Stored data:
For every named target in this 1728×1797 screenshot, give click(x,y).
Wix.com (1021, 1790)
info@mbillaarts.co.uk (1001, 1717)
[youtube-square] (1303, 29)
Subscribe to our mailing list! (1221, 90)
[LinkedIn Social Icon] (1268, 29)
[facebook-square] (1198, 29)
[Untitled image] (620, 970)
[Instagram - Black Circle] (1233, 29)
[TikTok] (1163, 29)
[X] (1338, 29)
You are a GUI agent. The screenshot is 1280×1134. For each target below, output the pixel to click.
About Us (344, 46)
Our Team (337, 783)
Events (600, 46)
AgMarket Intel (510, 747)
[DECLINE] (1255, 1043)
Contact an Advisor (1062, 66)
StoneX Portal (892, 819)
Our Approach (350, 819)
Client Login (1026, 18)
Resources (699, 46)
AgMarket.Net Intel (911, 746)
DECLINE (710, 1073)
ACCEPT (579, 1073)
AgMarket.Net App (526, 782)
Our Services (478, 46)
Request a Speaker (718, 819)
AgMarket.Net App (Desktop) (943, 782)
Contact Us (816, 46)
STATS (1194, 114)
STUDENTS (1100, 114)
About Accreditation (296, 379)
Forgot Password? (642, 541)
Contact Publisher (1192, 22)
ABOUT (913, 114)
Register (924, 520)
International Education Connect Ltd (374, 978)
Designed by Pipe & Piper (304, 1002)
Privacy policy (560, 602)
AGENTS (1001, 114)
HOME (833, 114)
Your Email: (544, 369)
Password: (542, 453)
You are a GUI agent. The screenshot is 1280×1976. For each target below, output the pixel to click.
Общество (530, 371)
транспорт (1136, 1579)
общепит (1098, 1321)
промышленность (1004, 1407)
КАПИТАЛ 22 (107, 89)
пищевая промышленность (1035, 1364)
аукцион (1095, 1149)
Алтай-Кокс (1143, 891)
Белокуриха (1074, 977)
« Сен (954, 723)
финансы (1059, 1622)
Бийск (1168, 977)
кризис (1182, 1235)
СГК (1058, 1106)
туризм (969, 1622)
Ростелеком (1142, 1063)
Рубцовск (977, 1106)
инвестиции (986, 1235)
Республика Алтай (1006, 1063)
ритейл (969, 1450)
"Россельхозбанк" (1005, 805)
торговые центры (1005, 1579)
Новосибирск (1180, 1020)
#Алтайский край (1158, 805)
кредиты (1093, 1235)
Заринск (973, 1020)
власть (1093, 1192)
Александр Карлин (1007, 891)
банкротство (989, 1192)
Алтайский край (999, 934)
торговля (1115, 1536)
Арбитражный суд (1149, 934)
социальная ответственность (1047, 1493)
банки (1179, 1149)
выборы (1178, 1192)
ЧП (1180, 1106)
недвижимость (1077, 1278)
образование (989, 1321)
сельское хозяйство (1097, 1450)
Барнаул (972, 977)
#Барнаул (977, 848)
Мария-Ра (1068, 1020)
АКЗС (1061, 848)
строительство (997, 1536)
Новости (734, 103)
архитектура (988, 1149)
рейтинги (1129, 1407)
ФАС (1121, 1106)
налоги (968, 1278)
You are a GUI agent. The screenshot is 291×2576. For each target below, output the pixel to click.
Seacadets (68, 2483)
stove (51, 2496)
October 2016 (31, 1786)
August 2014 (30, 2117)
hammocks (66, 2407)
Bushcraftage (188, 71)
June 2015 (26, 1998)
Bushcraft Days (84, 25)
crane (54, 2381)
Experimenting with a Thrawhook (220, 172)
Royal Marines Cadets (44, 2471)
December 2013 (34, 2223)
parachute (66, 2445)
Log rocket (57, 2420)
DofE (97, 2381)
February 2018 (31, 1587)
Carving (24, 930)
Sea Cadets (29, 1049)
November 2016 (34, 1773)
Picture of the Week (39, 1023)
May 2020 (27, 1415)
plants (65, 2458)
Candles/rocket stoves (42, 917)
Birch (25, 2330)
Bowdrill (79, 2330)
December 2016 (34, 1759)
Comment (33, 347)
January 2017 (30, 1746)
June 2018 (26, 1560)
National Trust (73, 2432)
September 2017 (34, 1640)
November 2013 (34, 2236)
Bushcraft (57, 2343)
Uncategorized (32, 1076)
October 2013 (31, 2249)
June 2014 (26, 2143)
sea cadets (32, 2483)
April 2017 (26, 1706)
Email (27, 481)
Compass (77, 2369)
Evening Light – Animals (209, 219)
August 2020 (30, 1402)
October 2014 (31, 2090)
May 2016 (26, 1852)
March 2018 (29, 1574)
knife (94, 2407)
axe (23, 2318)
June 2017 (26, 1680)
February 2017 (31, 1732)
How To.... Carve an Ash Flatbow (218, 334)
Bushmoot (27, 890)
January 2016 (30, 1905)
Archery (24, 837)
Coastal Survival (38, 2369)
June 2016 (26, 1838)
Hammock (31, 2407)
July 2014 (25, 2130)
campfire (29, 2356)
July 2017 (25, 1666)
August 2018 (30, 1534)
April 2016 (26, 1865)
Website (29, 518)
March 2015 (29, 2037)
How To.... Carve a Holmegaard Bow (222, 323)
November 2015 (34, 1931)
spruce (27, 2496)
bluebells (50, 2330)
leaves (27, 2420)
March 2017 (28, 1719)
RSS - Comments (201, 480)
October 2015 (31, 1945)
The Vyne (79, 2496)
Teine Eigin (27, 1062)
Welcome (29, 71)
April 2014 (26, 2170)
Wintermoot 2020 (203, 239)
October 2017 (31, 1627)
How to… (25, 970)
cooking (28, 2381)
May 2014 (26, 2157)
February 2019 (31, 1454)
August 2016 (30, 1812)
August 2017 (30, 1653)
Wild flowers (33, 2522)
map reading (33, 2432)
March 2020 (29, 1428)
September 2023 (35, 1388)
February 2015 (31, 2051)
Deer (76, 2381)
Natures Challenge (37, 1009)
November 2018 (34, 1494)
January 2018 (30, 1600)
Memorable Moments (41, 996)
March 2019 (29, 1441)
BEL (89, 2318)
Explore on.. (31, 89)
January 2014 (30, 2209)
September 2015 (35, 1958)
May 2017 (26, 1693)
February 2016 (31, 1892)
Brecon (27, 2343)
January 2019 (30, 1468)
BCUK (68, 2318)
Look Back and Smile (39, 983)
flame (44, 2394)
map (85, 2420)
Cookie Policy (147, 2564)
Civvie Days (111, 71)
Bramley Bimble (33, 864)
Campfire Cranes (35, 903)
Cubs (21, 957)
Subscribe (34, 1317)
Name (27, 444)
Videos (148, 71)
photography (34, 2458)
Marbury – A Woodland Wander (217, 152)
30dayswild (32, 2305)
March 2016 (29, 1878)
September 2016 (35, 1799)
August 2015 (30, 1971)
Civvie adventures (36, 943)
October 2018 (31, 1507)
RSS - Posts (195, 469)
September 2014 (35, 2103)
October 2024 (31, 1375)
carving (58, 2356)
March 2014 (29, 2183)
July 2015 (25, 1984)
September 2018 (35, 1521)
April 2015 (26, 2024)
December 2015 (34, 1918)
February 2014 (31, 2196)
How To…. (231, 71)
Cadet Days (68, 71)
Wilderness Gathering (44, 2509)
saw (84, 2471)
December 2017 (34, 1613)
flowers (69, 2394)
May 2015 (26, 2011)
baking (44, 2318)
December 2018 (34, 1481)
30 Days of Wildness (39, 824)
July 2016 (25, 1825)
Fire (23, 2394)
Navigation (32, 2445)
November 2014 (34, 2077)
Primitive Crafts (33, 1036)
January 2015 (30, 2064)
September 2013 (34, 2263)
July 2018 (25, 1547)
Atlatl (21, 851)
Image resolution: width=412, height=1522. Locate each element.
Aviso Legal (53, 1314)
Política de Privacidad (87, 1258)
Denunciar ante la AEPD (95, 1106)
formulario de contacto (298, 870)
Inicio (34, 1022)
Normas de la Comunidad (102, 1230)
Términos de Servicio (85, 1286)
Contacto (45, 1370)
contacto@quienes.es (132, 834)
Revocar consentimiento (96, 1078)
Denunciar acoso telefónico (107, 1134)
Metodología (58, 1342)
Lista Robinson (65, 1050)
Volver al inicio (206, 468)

● Task instructions: Copy all lines of the preceding data that hold the word "target".

● Answer box:
For every named target in this 1728×1797 screenshot, give click(x,y).
You are a GUI agent. The screenshot is 1280×1134. For each target below, output the pixel to click.
You are a GUI agent. The screenshot is 1280×1976. For each target below, output the pixel to click.
You are a GUI agent. The screenshot is 291×2576. For each target below, output the pixel to click.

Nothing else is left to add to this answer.